AUTHORS' CONCLUSIONS: CCT results in no significant difference in service use, social functioning or quality of life compared with standard voluntary care. People receiving CCT were, however, less likely to be victims of violent or non-violent crime. It is unclear whether this benefit is due to the intensity of treatment or its compulsory nature. Short periods of conditional leave may be as effective (or non-effective) as formal compulsory treatment in the community. Evaluation of a wide range of outcomes should be considered when this legislation is introduced. However, conclusions are based on three relatively small trials, with high or unclear risk of blinding bias, and evidence we rated as low to medium quality.

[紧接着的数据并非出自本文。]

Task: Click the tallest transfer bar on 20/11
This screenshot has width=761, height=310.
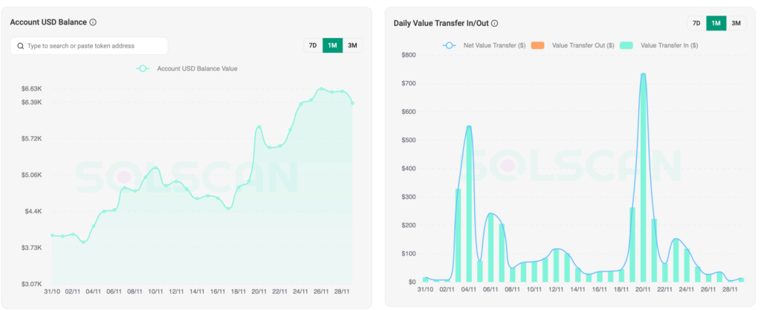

对于严重精神疾病患者实施强制社区治疗(CCT)是否能减少医疗服务使用,或改善临床结局及社会功能,存在争议。
研究CCT对严重精神疾病患者的有效性。
我们检索了Cochrane精神分裂症研究组试验注册库和科学引文索引(2003年、2008年和2012年)。我们获取了已识别研究的所有参考文献,并在必要时联系了作者。我们于2013年11月8日进一步更新了此检索。
所有将CCT与严重精神疾病患者的标准治疗(主要为精神分裂症及类精神分裂症障碍、双相情感障碍或伴有精神病性特征的抑郁症)进行比较的相关随机对照临床试验(RCT)。标准治疗可以是社区中的自愿治疗或另一种现有的强制社区治疗形式,如监督出院。
综述作者独立选择研究、评估其质量并提取数据。我们使用Cochrane协作网的偏倚风险评估工具。对于二分法结局,我们计算固定效应风险比(RR)、其95%置信区间(CI),并在可能的情况下计算加权治疗所需人数统计量(NNT)。对于连续性结局,我们计算固定效应平均差(MD)及其95%CI。我们使用GRADE(推荐分级评估、制定与评价)方法为我们认为重要的结局创建一个“结果总结”表,并评估纳入研究的偏倚风险。
所有研究(n = 3)均纳入社区环境中的患者,并进行了12个月的随访(n = 752名参与者)。美国的两项RCT(共n = 416)比较了法庭命令的“门诊强制治疗”(OPC)与社区自愿治疗。在任何主要结局指标方面,OPC与自愿治疗相比均未产生显著差异:医疗服务使用(2项RCT,n = 416,11至12个月再次住院的RR为0.98,CI为0.79至1.21,低质量证据);社会功能(2项RCT,n = 416,11至12个月至少被捕一次的RR为0.97,CI为0.62至1.52,低质量证据);精神状态;生活质量(2项RCT,n = 416,无家可归的RR为0.67,CI为0.39至1.15,低质量证据)或对治疗的满意度(2项RCT,n = 416,感觉受到强制的RR为1.36,CI为0.97至1.89,低质量证据)。然而,OPC使受侵害风险降低(1项RCT,n = 264,RR为0.50,CI为0.31至0.80)。除感觉受到强制外,未报告其他不良结局。就治疗所需人数(NNT)而言,需要85项OPC命令才能预防一次再次住院,27项预防一次无家可归事件,238项预防一次被捕。降低受侵害风险的NNT较低,为6(CI为6至6.5)。另一项RCT在英国比较了社区治疗令(CTO)与强度较低的监督出院,发现两者在再次住院这一主要结局(1项RCT,n = 333,12个月再次住院的RR为0.99,CI为0.74至1.32,中等质量证据)或任何次要结局(包括社会功能和精神状态)方面均无差异。无法计算NNT。英国的这项研究符合Cochrane协作网偏倚风险评估工具的七项标准中的三项,其他研究仅符合一项,大多数被评为不清楚。
与标准自愿治疗相比,CCT在服务使用、社会功能或生活质量方面未产生显著差异。然而,接受CCT的人成为暴力或非暴力犯罪受害者的可能性较小。尚不清楚这种益处是由于治疗强度还是其强制性。短期的有条件休假在社区中可能与正式的强制治疗一样有效(或无效)。在引入这项立法时,应考虑对广泛结局进行评估。然而,结论基于三项相对较小的试验,存在高或不清楚的盲法偏倚风险,且我们将证据质量评为低至中等。